SET EXERCISE 1> Reproduce everything in the sched_ext patch reply from "Date: Wed May" down to "for real bugs.", word for word.
SET EXERCISE 2> In the sched_ext patch reply, what change to the retry limit is proposed?

EXTRACT TO READ>
Re: [PATCH] sched_ext: Fix spurious WARN on stale ops_state in ops_dequeue()

From: Andrea Righi

Date: Wed May 13 2026 - 12:49:45 EST


On Wed, May 13, 2026 at 06:41:26PM +0200, Samuele Mariotti wrote:
...
> Thanks for the suggestion. I agree with adding cpu_relax() and the
> retry limit to preserve the original WARN_ON_ONCE() as a safety net
> for real bugs.
>
> Given the improvements to efficiency, I would also improve the non-atomic
> read of p->scx.flags by using READ_ONCE(), preventing the compiler from
> caching the value across retries and ensuring each iteration observes the
> latest value written by the concurrent finish_dispatch(). I would also
> lower the retry limit from 128 to 4, since the maximum number of retries
> observed empirically is 1, so 4 gives a reasonable safety margin without
> spinning unnecessarily long. 
>
> Something like this: 
>
> if (!(READ_ONCE(p->scx.flags) & SCX_TASK_IN_CUSTODY) &&
>      !WARN_ON_ONCE(retries++ >= 4)) {
>          cpu_relax();
>          goto retry;
> }
>
> Let me know if this looks good to you.

Yeah, that sounds reasonable to me.

Thanks,
-Andrea

MATERIAL>
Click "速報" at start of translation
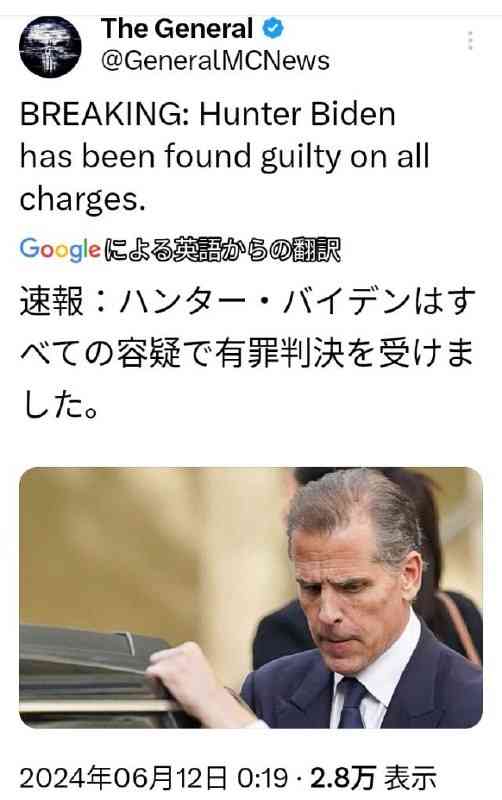The height and width of the screenshot is (800, 502). (x=52, y=302)
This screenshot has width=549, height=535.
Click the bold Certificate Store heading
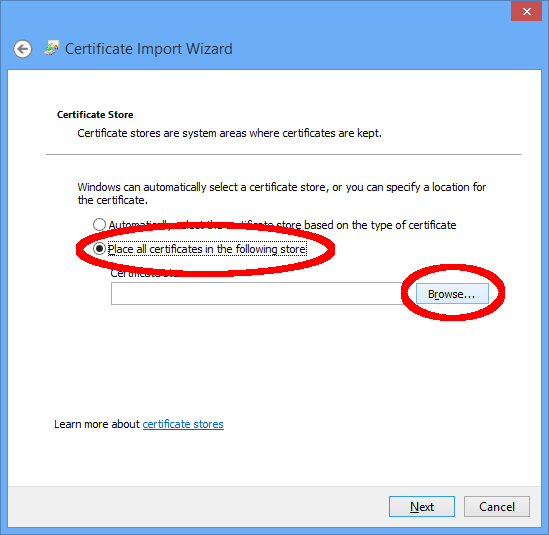pyautogui.click(x=95, y=114)
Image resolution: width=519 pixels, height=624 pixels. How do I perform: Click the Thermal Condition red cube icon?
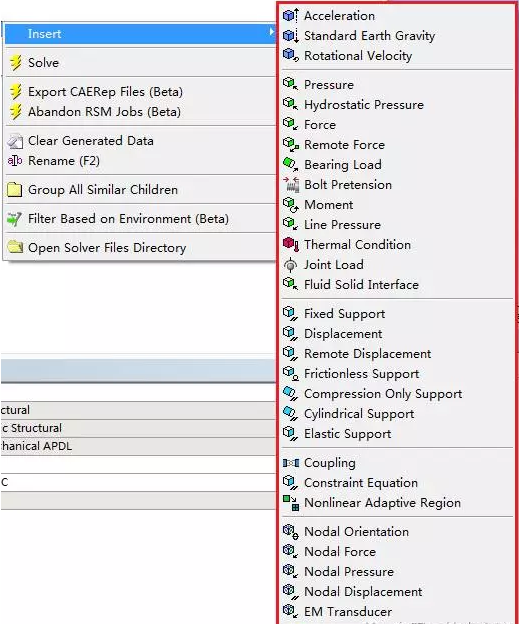click(291, 244)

COMPLETE OUTPUT 1>
Date: Wed May 13 2026 - 12:49:45 EST


On Wed, May 13, 2026 at 06:41:26PM +0200, Samuele Mariotti wrote:
...
> Thanks for the suggestion. I agree with adding cpu_relax() and the
> retry limit to preserve the original WARN_ON_ONCE() as a safety net
> for real bugs.

COMPLETE OUTPUT 2> Lowering it from 128 to 4.